» **The problem**
Copy every line that contains the string "gmail" from the entries below.

» **Data under study**
§

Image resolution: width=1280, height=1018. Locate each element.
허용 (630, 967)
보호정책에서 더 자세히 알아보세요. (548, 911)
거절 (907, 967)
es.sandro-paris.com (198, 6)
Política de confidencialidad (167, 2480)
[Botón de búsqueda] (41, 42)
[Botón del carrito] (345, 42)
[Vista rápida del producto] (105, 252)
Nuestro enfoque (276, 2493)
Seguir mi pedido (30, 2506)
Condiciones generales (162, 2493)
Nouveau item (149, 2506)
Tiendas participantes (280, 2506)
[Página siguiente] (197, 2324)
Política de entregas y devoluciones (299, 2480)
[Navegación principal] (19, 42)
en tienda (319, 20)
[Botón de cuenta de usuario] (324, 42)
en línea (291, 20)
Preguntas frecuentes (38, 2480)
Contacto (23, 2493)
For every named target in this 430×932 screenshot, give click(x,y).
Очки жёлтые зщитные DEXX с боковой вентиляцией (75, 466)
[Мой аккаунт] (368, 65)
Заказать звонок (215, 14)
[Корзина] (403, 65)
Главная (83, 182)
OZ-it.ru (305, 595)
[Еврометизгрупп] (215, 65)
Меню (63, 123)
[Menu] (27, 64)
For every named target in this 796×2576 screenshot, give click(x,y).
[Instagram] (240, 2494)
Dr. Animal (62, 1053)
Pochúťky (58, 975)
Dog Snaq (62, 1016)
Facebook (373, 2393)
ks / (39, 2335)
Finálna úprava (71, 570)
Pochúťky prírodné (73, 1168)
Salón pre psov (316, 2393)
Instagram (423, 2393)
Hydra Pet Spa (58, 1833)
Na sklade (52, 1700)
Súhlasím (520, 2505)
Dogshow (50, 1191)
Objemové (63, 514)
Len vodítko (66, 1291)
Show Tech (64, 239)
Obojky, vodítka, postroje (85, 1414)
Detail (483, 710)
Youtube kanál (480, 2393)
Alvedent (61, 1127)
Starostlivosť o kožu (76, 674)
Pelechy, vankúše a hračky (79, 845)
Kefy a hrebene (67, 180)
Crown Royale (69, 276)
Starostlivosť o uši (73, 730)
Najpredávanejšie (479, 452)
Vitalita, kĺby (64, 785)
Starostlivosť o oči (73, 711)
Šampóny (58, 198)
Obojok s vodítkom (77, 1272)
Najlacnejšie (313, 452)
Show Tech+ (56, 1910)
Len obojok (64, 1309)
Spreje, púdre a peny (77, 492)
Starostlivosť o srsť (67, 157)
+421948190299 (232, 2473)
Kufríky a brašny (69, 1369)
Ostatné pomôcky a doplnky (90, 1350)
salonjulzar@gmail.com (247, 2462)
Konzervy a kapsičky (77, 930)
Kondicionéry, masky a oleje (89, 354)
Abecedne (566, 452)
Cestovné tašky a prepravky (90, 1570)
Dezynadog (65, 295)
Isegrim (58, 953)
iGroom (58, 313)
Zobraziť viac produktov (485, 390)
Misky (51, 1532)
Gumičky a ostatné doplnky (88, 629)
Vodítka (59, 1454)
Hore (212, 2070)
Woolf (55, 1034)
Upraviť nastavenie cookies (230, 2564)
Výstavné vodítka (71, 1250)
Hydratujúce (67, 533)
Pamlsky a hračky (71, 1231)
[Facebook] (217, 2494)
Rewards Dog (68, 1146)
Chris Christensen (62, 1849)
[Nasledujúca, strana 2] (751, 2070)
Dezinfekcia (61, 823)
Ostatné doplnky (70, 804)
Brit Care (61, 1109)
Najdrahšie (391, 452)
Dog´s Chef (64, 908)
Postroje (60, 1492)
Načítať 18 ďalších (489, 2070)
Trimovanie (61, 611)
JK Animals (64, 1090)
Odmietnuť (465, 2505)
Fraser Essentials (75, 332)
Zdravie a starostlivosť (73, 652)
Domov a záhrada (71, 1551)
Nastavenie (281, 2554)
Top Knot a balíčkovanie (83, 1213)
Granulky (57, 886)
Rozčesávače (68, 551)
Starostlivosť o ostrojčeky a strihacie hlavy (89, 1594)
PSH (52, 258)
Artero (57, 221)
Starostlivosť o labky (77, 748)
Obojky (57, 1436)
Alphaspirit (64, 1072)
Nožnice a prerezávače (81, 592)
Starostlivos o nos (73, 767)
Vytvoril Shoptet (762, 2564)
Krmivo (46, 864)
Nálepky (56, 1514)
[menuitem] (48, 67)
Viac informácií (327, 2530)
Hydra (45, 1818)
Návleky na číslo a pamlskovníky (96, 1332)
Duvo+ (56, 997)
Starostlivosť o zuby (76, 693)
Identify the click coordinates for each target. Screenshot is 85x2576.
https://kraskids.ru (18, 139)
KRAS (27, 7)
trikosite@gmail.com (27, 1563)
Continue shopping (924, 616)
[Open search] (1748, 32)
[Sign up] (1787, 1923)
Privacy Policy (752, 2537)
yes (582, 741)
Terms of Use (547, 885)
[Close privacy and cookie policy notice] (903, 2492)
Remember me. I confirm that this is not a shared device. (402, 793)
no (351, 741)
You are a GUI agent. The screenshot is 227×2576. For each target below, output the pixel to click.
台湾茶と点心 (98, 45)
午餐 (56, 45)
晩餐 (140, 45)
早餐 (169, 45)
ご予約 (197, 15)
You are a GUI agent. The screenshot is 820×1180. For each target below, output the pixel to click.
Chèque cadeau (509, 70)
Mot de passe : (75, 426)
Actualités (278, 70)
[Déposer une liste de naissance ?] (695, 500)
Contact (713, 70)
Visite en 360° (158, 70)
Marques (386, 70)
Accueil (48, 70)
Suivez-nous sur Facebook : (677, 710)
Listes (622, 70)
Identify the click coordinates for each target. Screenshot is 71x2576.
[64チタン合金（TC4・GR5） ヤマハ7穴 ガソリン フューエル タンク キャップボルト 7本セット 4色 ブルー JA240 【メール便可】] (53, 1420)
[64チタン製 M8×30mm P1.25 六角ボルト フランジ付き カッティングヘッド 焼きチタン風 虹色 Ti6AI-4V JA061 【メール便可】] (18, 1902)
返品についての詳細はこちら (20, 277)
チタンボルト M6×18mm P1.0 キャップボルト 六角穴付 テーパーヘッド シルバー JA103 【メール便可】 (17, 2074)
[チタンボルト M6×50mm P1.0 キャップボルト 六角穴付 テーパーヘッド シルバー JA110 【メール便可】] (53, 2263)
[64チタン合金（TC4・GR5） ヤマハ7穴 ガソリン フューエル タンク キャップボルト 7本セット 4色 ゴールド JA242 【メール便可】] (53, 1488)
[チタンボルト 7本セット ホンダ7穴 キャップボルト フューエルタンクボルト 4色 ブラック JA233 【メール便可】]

§

» **Finished exercise**
salonjulzar@gmail.com (247, 2462)
trikosite@gmail.com (27, 1563)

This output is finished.